*Problems to work on:*
1. Translate this sentence from the passage on Wigner crystals into French: "If electron density is less than a critical value, the jellium model electron gas will crystallize into a Wigner crystal."
2. Continue the passage comparing the Wigner crystal with the Mott insulator, beginning immediately after its final sentence.

Definition 2.2.1 Wigner crystal

If electron density is less than a critical value, the jellium model electron gas will crystallize into a Wigner crystal.

Since I'm more familiar with Mott insulator, it seems that the Wigner crystal has much similarity with Mott insulator. They both form when the potential energy dominates the kinetic energy and have strong localization of electrons. However, their context differs. While Wigner crystal forms in continuous space, Mott insulator lives on a lattice system. The Mott physics only have short range interaction, while the Wigner crystal has long range interaction (in Hartree-Fock level, we didn't cut off the long range interaction).

Problem. What is the difference between the Wigner crystal and the Mott insulator?

I cannot currently have a good picture of the Wigner crystal. In Mott insulator with short range interaction, if we perturb one electron (e.g. slightly shift its position), only the nearest neighbor electrons feel that and thus the perturbation is local and screened.

*Given records:*
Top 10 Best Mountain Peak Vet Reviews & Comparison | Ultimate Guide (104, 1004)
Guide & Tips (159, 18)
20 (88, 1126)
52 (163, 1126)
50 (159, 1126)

*The answers:*
1. Si la densité électronique est inférieure à une valeur critique, le gaz d'électrons du modèle du jellium cristallisera en un cristal de Wigner.

2.
With some kind help from zhihu, now I would think Wigner crystal as isolated oscillating electrons, while Mott insulator is a system electrons still having strong correlations. Part of the reason is Mott insulator may still have the spin degree of freedom, while we would not say a Wigner crystal is "ferromagnetic" or something.

However, with long rang interaction, I would possibly expect many local minima around the Wigner crystal. This sense comes from the experience of thinking the Thompson Problem.

Definition 2.2.2 Thompson Problem

The Thompson problem is a problem of finding the minimum energy configuration of electrons on a sphere.

As far as I know, few configurations are known to have determined lowest energy.

Problem. Is Wigner crystal stable?

If Wigner crystal has many local minima, it is unlikely to survive disorder and quantum fluctuation. Also, the discussion of transportation is hard, since the configuration will vary with time.

A friend has told me since it's quite easy to compute the Wigner crystal by numerics, it's unlikely to have many local minima. Maybe return to this problem if some day I have the chance to calculate it.

However, if the Wigner crystal is stable, it is a good candidate for the metal-insulator transition.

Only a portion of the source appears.